Word for word, transcribe every line below.

Task data: Begin

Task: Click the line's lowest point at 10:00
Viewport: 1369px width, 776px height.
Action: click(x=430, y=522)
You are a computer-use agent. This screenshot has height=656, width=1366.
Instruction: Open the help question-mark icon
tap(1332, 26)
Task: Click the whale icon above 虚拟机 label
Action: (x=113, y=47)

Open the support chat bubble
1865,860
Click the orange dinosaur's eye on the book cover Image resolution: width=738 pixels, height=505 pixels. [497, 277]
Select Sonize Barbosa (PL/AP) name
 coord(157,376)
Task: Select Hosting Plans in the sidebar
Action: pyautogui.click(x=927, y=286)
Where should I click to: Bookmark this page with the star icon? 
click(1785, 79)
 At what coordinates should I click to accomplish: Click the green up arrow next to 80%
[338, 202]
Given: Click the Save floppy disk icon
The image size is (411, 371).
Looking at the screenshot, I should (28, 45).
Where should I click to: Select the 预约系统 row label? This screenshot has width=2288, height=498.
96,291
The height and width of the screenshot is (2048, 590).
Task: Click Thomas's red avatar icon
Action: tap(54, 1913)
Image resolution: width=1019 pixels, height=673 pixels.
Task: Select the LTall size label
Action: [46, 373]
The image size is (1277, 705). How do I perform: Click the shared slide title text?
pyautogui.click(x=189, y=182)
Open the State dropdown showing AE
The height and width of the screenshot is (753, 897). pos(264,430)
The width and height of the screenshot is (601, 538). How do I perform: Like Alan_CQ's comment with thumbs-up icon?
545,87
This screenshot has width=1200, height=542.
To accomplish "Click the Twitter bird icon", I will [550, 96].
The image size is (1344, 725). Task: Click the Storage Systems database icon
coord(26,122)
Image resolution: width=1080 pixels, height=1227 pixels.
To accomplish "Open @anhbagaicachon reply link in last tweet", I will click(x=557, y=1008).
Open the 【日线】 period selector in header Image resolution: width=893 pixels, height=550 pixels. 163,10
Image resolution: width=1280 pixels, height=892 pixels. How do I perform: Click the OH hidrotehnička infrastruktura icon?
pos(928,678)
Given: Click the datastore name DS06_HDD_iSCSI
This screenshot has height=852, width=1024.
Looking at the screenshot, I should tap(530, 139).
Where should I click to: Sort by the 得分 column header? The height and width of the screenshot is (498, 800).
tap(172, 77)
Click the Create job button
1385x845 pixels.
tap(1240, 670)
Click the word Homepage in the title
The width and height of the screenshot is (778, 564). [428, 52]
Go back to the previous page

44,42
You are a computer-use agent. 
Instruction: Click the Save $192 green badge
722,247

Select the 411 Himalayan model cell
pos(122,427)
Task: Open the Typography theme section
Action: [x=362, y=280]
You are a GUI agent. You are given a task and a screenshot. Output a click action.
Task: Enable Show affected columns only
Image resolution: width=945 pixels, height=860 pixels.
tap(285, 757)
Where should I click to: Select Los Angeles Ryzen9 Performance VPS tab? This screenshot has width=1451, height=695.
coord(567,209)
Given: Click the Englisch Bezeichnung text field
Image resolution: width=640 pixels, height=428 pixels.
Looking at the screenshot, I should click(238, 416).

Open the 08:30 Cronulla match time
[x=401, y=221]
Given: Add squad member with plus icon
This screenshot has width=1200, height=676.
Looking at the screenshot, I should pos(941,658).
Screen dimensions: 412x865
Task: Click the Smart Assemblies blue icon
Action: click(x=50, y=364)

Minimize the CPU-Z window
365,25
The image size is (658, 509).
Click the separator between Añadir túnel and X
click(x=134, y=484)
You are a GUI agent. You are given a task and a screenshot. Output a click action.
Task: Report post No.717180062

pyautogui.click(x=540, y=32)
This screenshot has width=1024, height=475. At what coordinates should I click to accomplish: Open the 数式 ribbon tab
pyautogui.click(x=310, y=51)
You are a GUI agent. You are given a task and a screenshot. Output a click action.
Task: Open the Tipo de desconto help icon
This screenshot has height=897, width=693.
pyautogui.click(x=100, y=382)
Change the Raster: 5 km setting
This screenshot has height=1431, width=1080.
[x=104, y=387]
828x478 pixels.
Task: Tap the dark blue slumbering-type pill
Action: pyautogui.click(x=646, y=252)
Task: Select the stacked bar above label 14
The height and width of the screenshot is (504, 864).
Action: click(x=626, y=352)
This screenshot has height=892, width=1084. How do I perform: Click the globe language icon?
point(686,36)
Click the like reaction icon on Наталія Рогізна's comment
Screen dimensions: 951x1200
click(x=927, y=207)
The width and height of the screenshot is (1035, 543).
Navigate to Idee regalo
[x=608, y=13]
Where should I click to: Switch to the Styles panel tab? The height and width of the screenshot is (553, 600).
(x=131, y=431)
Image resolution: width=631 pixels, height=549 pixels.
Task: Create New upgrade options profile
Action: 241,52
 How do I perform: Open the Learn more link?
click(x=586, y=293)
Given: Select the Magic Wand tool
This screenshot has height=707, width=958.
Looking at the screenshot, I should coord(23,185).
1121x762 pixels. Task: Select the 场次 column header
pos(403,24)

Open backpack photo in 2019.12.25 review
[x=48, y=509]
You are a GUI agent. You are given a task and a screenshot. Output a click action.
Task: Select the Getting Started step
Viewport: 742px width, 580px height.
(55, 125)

Task data: End

* [Written solution]:
Task: Click the line's lowest point at 10:00
Viewport: 1369px width, 776px height.
Action: click(x=430, y=522)
You are a computer-use agent. This screenshot has height=656, width=1366.
Instruction: Open the help question-mark icon
tap(1332, 26)
Task: Click the whale icon above 虚拟机 label
Action: (x=113, y=47)

Open the support chat bubble
1865,860
Click the orange dinosaur's eye on the book cover Image resolution: width=738 pixels, height=505 pixels. [497, 277]
Select Sonize Barbosa (PL/AP) name
 coord(157,376)
Task: Select Hosting Plans in the sidebar
Action: pyautogui.click(x=927, y=286)
Where should I click to: Bookmark this page with the star icon? 
click(1785, 79)
 At what coordinates should I click to accomplish: Click the green up arrow next to 80%
[338, 202]
Given: Click the Save floppy disk icon
The image size is (411, 371).
Looking at the screenshot, I should (28, 45).
Where should I click to: Select the 预约系统 row label? This screenshot has width=2288, height=498.
96,291
The height and width of the screenshot is (2048, 590).
Task: Click Thomas's red avatar icon
Action: tap(54, 1913)
Image resolution: width=1019 pixels, height=673 pixels.
Task: Select the LTall size label
Action: [46, 373]
The image size is (1277, 705). How do I perform: Click the shared slide title text?
pyautogui.click(x=189, y=182)
Open the State dropdown showing AE
The height and width of the screenshot is (753, 897). pos(264,430)
The width and height of the screenshot is (601, 538). How do I perform: Like Alan_CQ's comment with thumbs-up icon?
545,87
This screenshot has width=1200, height=542.
To accomplish "Click the Twitter bird icon", I will [550, 96].
The image size is (1344, 725). Task: Click the Storage Systems database icon
coord(26,122)
Image resolution: width=1080 pixels, height=1227 pixels.
To accomplish "Open @anhbagaicachon reply link in last tweet", I will click(x=557, y=1008).
Open the 【日线】 period selector in header Image resolution: width=893 pixels, height=550 pixels. 163,10
Image resolution: width=1280 pixels, height=892 pixels. How do I perform: Click the OH hidrotehnička infrastruktura icon?
pos(928,678)
Given: Click the datastore name DS06_HDD_iSCSI
This screenshot has height=852, width=1024.
Looking at the screenshot, I should tap(530, 139).
Where should I click to: Sort by the 得分 column header? The height and width of the screenshot is (498, 800).
tap(172, 77)
Click the Create job button
1385x845 pixels.
tap(1240, 670)
Click the word Homepage in the title
The width and height of the screenshot is (778, 564). [428, 52]
Go back to the previous page

44,42
You are a computer-use agent. 
Instruction: Click the Save $192 green badge
722,247

Select the 411 Himalayan model cell
pos(122,427)
Task: Open the Typography theme section
Action: [x=362, y=280]
You are a GUI agent. You are given a task and a screenshot. Output a click action.
Task: Enable Show affected columns only
Image resolution: width=945 pixels, height=860 pixels.
tap(285, 757)
Where should I click to: Select Los Angeles Ryzen9 Performance VPS tab? This screenshot has width=1451, height=695.
coord(567,209)
Given: Click the Englisch Bezeichnung text field
Image resolution: width=640 pixels, height=428 pixels.
Looking at the screenshot, I should click(238, 416).

Open the 08:30 Cronulla match time
[x=401, y=221]
Given: Add squad member with plus icon
This screenshot has width=1200, height=676.
Looking at the screenshot, I should pos(941,658).
Screen dimensions: 412x865
Task: Click the Smart Assemblies blue icon
Action: click(x=50, y=364)

Minimize the CPU-Z window
365,25
The image size is (658, 509).
Click the separator between Añadir túnel and X
click(x=134, y=484)
You are a GUI agent. You are given a task and a screenshot. Output a click action.
Task: Report post No.717180062

pyautogui.click(x=540, y=32)
This screenshot has width=1024, height=475. At what coordinates should I click to accomplish: Open the 数式 ribbon tab
pyautogui.click(x=310, y=51)
You are a GUI agent. You are given a task and a screenshot. Output a click action.
Task: Open the Tipo de desconto help icon
This screenshot has height=897, width=693.
pyautogui.click(x=100, y=382)
Change the Raster: 5 km setting
This screenshot has height=1431, width=1080.
[x=104, y=387]
828x478 pixels.
Task: Tap the dark blue slumbering-type pill
Action: pyautogui.click(x=646, y=252)
Task: Select the stacked bar above label 14
The height and width of the screenshot is (504, 864).
Action: click(x=626, y=352)
This screenshot has height=892, width=1084. How do I perform: Click the globe language icon?
point(686,36)
Click the like reaction icon on Наталія Рогізна's comment
Screen dimensions: 951x1200
click(x=927, y=207)
The width and height of the screenshot is (1035, 543).
Navigate to Idee regalo
[x=608, y=13]
Where should I click to: Switch to the Styles panel tab? The height and width of the screenshot is (553, 600).
(x=131, y=431)
Image resolution: width=631 pixels, height=549 pixels.
Task: Create New upgrade options profile
Action: 241,52
 How do I perform: Open the Learn more link?
click(x=586, y=293)
Given: Select the Magic Wand tool
This screenshot has height=707, width=958.
Looking at the screenshot, I should coord(23,185).
1121x762 pixels. Task: Select the 场次 column header
pos(403,24)

Open backpack photo in 2019.12.25 review
[x=48, y=509]
You are a GUI agent. You are given a task and a screenshot. Output a click action.
Task: Select the Getting Started step
Viewport: 742px width, 580px height.
(55, 125)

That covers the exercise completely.